Representing Clients in New York & Nationwide

Although the IDEA provides for children with educational disabilities, there are many other disabilities that may make it difficult for your child to receive a free appropriate public education (FAPE), or for which your child may need accommodations, that are not covered under IDEA. If your child has one of these disabilities, school districts are required under Section 504 and/or the ADA to make reasonable and appropriate accommodations, and in some instances provide a FAPE, so that your child can take full advantage of educational and extracurricular activities associated with school.

If your child is not getting needed reasonable and appropriate accommodations, or is being denied an appropriate education, in the school setting, the lawyers of Goldstein, Ackerhalt & Pletcher, LLP can help. We can help you work with your school district to remove barriers that exclude, or limit, your child from full participation in all activities. To talk to a lawyer about how the ADA or Section 504 applies to your child's situation, please schedule a free initial consultation today.

What Are Section 504 and ADA?

Section 504 of the Rehabilitation Act of 1973 (generally referred to simply as "Section 504") is a federal law protecting individuals with disabilities from discrimination on the basis of those disabilities. This law applies to all organizations that receive financial assistance from any federal department or agency. Because all schools receive some form of federal funding, Section 504 applies.

When the Americans with Disabilities Act (ADA) was passed in 1990, it extended the reach of Section 504 protections to apply to all public and private entities that provide services to the public, essentially providing protection for individuals with disabilities against discrimination in almost all situations.

Who Is Protected?

If a child has an educational disability, that child is protected under the IDEA, and must receive a free appropriate public education (FAPE) in accordance with IDEA's mandates.

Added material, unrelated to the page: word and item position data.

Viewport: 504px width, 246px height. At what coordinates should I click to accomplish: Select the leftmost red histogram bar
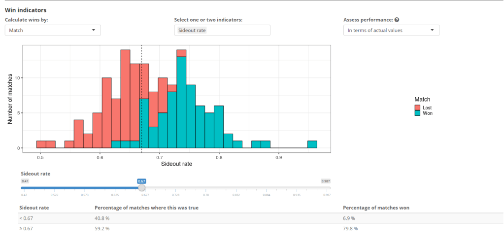(x=41, y=144)
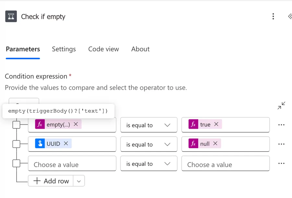Open the vertical three-dot action menu
Viewport: 292px width, 198px height.
(x=273, y=17)
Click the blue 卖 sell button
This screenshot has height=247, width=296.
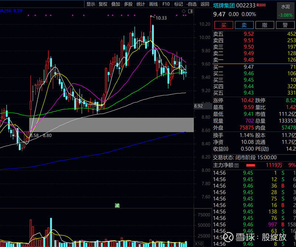244,25
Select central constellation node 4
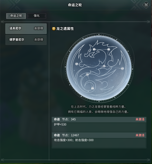Viewport: 152px width, 164px height. (x=104, y=66)
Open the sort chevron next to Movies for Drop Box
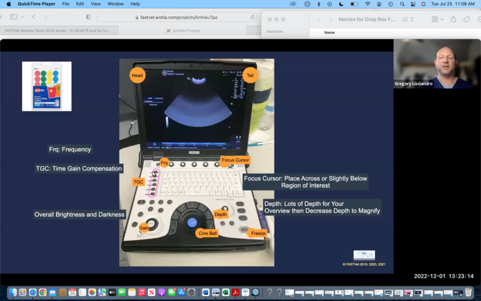The height and width of the screenshot is (301, 481). [412, 19]
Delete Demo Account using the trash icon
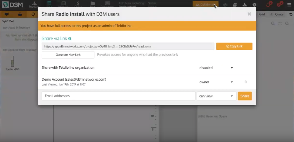Image resolution: width=294 pixels, height=142 pixels. tap(245, 82)
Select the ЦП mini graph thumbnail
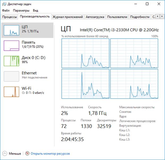 pos(11,30)
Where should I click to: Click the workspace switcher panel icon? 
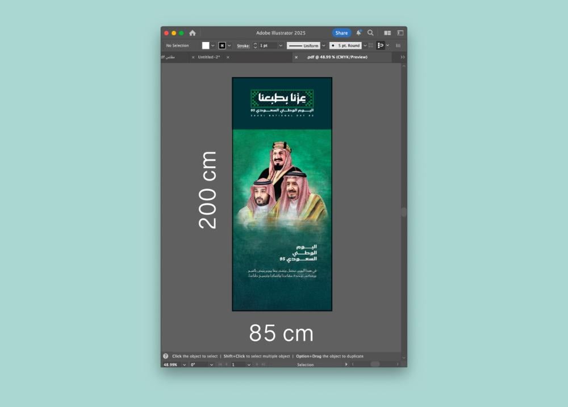[x=400, y=33]

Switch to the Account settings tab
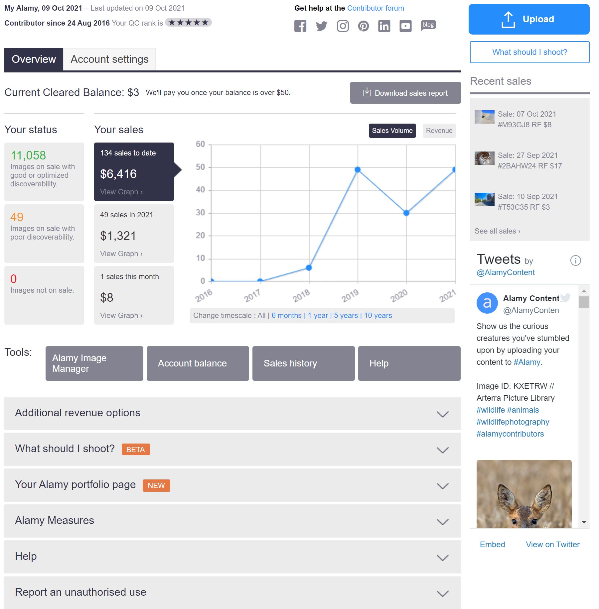click(x=109, y=59)
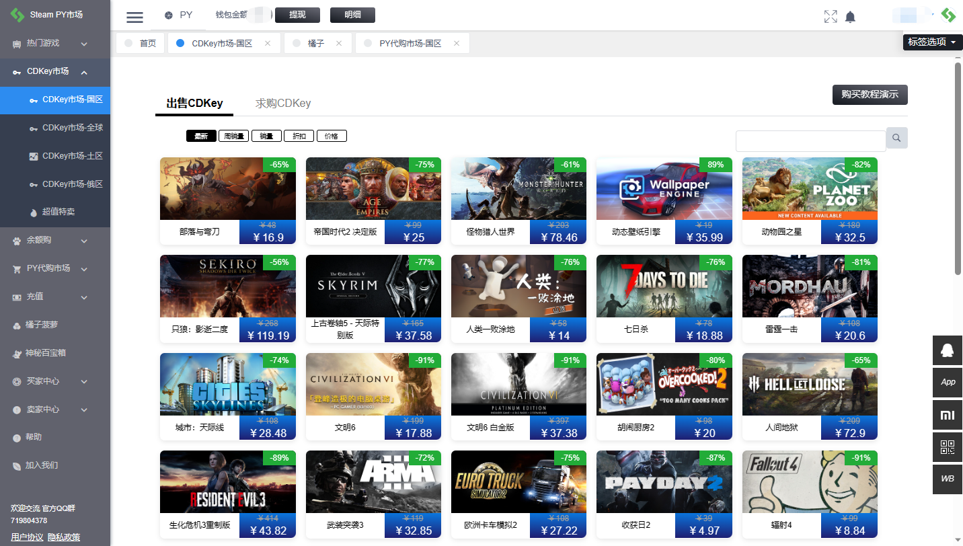Open notifications via the bell icon
Viewport: 963px width, 546px height.
[851, 17]
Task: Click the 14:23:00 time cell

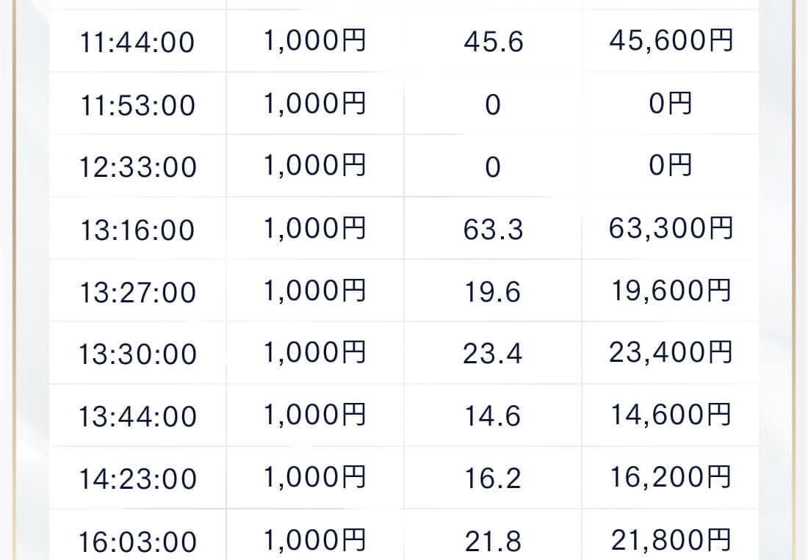Action: (x=137, y=479)
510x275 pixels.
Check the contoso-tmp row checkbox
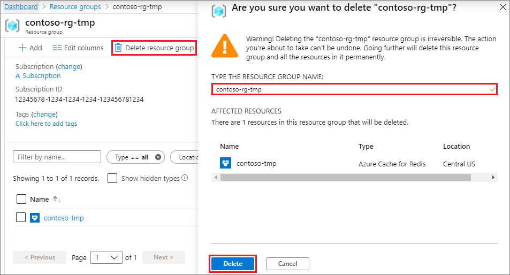point(21,217)
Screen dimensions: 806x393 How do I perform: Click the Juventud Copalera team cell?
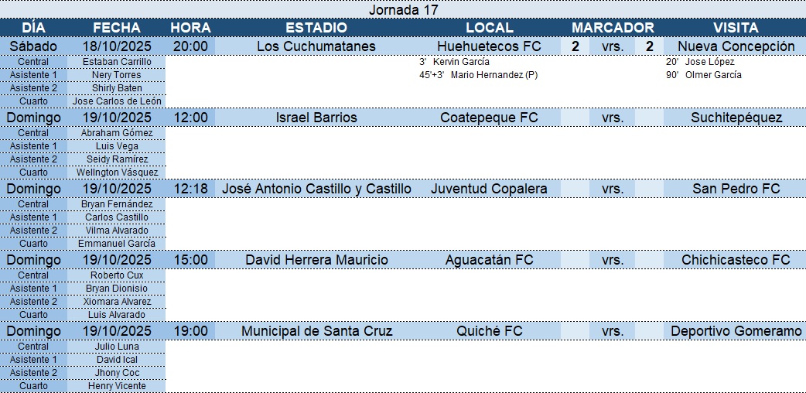[x=489, y=189]
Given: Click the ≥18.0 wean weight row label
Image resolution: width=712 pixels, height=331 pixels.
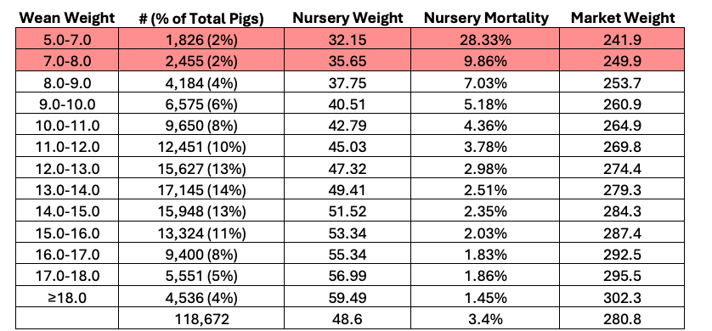Looking at the screenshot, I should pyautogui.click(x=67, y=296).
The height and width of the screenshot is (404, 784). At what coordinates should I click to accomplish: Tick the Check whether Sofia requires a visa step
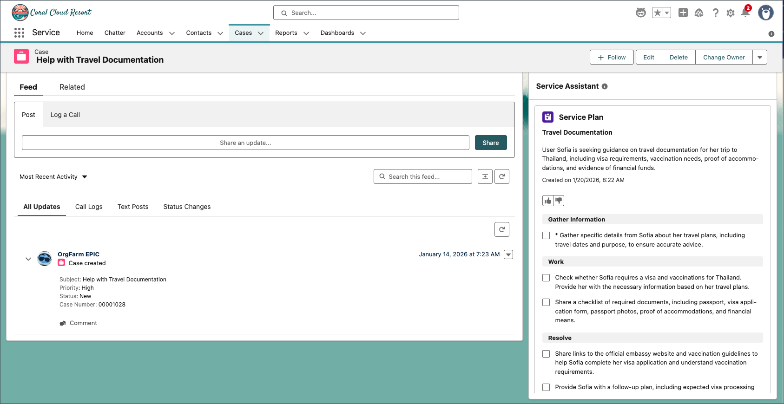point(546,278)
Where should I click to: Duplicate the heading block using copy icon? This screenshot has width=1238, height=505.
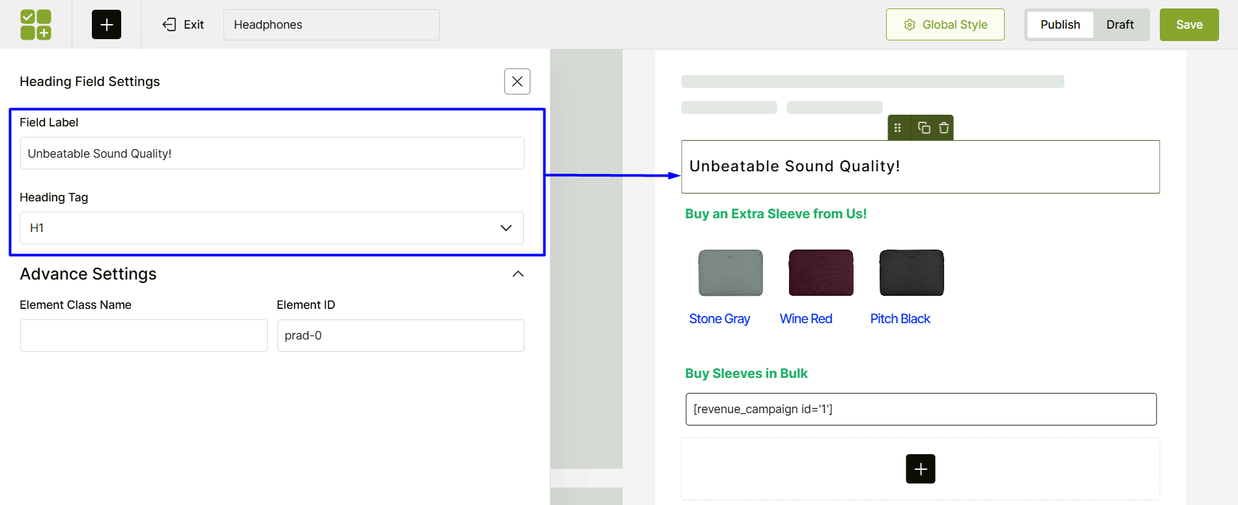coord(924,128)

However, children with other disabilities may also receive accommodations and a FAPE under Section 504 or ADA in schools to enable them to enjoy the same opportunities as children without disabilities.

In order to be eligible for protection under Section 504 or the ADA, a child must be evaluated to determine the existence of "a physical or mental impairment that substantially limits one or more major life activities."  Once the existence of a disability has been confirmed, the school district is required to remove obstacles, and provide necessary services and accommodations, that would prevent your child from enjoying a school experience that is, to the extent possible, comparable to that enjoyed by other students.

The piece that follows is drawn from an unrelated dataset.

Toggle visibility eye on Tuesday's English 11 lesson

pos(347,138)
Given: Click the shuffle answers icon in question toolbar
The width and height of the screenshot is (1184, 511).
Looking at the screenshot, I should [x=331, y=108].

What Are the Limits of a School District’s Responsibility?

Section 504 states that schools must make "reasonable accommodation" for a child with disabilities. What constitutes reasonable accommodation has been interpreted in many ways, but some common principles used by courts in the past say that the accommodation should:

  • Meet the need or desire of the student to participate in common activities, both curricular and extracurricular
  • Not put any student at undue risk
  • Not interfere with other students' ability to participate in the same activities
  • Not interfere with the essential or fundamental purposes of the activities
  • Not put undue burden on the school district

The 504 regulations for public schools, in addition to requiring reasonable accommodation, require school districts to provide a free appropriate public education for Section 504 students. This is provided through a 504 Plan (like an IEP under IDEA).

Each school district is allowed to establish its own procedures for identifying and serving Section 504 students. However, most school districts use a procedure similar to that established under the IDEA, with a Section 504 team that meets to establish and regularly review a 504 plan.

Complaint Procedure

Ideally, parents and school officials should work together to find mutually-agreeable solutions to the problems. If a parent disagrees with a 504 Plan, or with a school district’s refusal to provide a 504 Plan, or a district’s implementation of a 504 Plan, or with how a child with a disability is treated, there is a right to a hearing. The parent can request an impartial hearing, and, if successful, the district must reimburse the parents for attorneys’ fees.